** Begin Records for the exercise **
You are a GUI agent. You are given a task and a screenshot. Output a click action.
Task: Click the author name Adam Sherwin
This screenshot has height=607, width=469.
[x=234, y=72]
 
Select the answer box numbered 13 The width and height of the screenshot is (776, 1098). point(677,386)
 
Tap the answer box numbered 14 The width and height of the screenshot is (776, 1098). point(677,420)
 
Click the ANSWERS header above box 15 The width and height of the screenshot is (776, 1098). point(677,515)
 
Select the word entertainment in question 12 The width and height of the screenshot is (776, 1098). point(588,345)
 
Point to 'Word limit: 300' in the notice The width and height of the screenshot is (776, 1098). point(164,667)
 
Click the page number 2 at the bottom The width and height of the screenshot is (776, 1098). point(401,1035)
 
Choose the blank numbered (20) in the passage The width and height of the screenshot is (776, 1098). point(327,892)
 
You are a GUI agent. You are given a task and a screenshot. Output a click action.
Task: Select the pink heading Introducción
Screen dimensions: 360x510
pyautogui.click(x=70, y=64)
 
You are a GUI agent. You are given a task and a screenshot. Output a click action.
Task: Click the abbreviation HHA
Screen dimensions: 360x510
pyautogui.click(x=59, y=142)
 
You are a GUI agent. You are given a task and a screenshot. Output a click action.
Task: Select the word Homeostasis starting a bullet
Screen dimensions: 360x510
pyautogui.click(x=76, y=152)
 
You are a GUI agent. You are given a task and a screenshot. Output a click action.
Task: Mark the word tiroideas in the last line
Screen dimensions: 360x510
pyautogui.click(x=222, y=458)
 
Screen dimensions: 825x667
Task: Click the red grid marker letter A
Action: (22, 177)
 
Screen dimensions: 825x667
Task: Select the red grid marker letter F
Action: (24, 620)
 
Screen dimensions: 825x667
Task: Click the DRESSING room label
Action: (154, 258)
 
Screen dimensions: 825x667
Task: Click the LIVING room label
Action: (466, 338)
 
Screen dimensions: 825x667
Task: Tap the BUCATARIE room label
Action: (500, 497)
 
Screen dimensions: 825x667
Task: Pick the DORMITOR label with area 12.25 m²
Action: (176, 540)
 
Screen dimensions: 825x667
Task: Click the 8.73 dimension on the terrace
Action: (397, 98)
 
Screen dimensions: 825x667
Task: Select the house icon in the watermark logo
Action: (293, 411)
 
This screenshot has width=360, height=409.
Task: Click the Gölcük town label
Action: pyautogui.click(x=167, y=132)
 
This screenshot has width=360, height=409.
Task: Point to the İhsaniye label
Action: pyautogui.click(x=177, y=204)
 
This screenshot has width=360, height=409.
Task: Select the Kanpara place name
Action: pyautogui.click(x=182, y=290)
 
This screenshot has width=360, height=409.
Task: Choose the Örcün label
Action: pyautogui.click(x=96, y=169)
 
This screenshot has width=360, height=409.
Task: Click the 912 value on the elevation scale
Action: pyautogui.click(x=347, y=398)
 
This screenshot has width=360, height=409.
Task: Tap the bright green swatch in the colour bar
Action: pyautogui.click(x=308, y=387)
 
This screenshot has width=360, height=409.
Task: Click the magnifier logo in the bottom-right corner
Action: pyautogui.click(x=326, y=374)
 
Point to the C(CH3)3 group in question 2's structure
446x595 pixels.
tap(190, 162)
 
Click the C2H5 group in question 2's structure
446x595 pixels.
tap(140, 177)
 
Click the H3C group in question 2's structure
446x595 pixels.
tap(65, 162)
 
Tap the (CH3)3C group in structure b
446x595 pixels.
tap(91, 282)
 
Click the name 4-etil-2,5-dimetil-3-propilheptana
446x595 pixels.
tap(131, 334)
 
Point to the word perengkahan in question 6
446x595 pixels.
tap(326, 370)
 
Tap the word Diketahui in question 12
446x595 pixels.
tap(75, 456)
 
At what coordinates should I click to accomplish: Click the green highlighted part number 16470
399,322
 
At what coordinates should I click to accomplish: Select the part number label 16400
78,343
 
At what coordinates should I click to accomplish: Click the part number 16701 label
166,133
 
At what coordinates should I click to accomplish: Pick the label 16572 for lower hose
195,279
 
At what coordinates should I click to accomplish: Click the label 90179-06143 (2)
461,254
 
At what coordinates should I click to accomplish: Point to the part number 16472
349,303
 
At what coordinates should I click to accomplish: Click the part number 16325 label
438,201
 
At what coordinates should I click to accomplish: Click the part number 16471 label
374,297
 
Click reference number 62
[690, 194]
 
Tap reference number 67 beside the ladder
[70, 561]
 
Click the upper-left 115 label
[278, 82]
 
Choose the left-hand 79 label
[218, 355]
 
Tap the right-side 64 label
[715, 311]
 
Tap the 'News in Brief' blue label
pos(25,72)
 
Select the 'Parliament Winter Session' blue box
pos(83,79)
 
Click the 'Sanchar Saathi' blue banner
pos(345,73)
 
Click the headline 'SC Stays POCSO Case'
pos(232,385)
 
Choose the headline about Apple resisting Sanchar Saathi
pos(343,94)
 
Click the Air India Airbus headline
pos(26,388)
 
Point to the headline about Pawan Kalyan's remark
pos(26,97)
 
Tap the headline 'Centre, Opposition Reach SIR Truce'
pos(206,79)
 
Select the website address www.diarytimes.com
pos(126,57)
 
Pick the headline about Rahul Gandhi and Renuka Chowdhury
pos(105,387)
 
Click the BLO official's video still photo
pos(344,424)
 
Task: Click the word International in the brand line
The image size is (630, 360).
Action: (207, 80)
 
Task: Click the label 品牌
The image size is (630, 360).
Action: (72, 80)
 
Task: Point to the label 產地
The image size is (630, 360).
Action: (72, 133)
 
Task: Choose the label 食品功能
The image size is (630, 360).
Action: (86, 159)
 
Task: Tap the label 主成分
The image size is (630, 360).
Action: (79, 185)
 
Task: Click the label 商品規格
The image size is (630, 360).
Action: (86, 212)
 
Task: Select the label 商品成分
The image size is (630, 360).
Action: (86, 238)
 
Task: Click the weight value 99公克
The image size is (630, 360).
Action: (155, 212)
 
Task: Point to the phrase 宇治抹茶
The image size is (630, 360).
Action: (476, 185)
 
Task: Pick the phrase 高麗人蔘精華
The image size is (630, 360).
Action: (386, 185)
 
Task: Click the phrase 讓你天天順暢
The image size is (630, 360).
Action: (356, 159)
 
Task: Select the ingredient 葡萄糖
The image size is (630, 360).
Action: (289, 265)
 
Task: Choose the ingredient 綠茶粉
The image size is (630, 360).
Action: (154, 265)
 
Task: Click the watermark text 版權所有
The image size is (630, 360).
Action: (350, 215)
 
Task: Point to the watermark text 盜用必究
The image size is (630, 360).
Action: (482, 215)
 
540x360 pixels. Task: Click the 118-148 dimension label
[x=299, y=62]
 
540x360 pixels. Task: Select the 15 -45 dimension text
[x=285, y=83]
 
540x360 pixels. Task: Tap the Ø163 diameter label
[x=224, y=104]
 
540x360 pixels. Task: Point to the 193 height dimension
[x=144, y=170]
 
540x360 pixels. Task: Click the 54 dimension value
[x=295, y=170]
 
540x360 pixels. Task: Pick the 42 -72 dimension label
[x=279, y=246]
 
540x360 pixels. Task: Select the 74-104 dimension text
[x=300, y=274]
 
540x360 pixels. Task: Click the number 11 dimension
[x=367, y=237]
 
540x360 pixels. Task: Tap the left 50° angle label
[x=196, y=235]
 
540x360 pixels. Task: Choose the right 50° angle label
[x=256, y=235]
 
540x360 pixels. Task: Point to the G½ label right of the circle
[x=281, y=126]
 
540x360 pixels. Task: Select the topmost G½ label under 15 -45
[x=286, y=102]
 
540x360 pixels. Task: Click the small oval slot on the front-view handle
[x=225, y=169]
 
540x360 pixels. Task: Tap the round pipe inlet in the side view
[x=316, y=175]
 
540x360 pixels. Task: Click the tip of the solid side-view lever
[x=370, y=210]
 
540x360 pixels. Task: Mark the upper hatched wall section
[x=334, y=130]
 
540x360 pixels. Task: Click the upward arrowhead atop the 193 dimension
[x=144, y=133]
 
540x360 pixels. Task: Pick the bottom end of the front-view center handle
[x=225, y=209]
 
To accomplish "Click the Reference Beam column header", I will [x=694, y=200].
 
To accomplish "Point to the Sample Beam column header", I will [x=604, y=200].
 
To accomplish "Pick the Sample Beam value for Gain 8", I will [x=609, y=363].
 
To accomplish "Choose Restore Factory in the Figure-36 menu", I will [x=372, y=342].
** End Records for the exercise **
▸ Exercise objective
Which lines run from the one with "At what coordinates should I click to accomplish: Select" to the one with "pos(232,385)"? Write those entries out again, unchanged.

▸ Exercise output
At what coordinates should I click to accomplish: Select the part number label 16400
78,343
 
At what coordinates should I click to accomplish: Click the part number 16701 label
166,133
 
At what coordinates should I click to accomplish: Pick the label 16572 for lower hose
195,279
 
At what coordinates should I click to accomplish: Click the label 90179-06143 (2)
461,254
 
At what coordinates should I click to accomplish: Point to the part number 16472
349,303
 
At what coordinates should I click to accomplish: Click the part number 16325 label
438,201
 
At what coordinates should I click to accomplish: Click the part number 16471 label
374,297
 
Click reference number 62
[690, 194]
 
Tap reference number 67 beside the ladder
[70, 561]
 
Click the upper-left 115 label
[278, 82]
 
Choose the left-hand 79 label
[218, 355]
 
Tap the right-side 64 label
[715, 311]
 
Tap the 'News in Brief' blue label
pos(25,72)
 
Select the 'Parliament Winter Session' blue box
pos(83,79)
 
Click the 'Sanchar Saathi' blue banner
pos(345,73)
 
Click the headline 'SC Stays POCSO Case'
pos(232,385)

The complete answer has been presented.